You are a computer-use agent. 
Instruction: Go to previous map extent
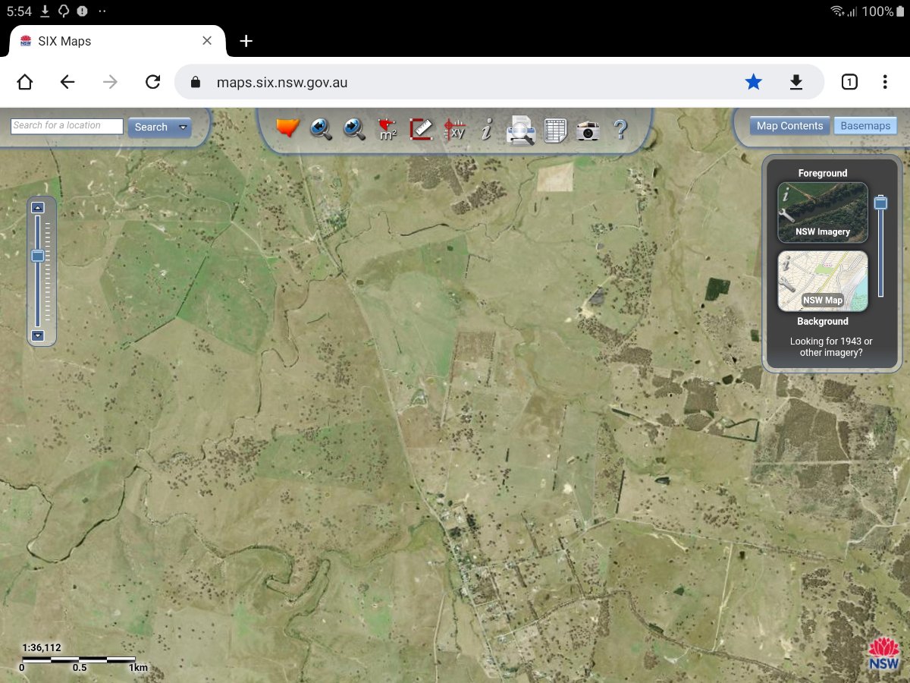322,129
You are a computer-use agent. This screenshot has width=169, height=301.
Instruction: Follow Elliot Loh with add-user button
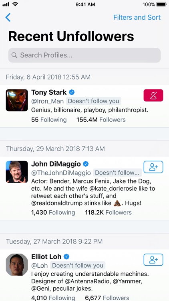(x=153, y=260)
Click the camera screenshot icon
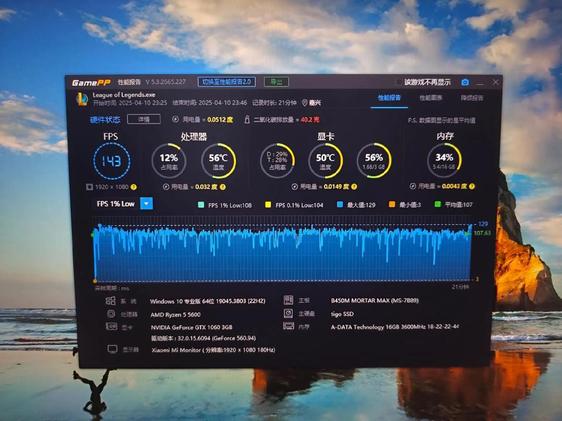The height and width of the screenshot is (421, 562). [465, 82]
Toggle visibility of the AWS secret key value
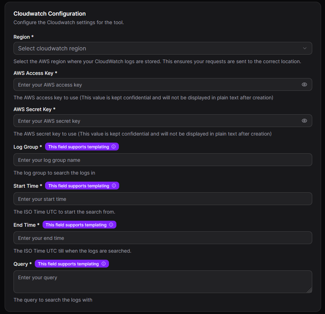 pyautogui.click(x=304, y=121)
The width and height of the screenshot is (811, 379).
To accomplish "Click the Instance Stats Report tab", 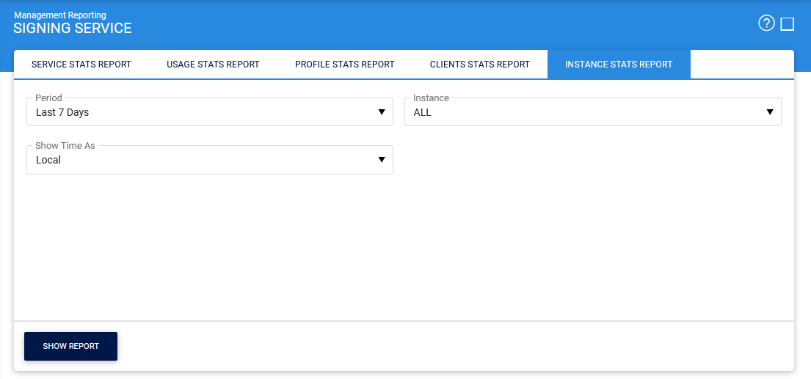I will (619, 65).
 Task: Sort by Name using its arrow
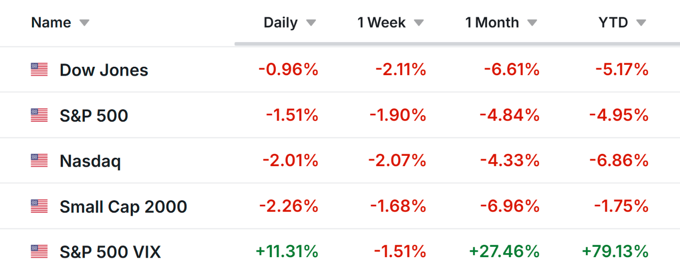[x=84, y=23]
__________________________________________________
WHAT YOU WILL DO -
Can you filter the listing above down to only the lines that contain the word "computer", copying each one in full?

EXERCISE OUTPUT -
You are a computer-use agent. 
You are a computer-use agent. This screenshot has width=169, height=301.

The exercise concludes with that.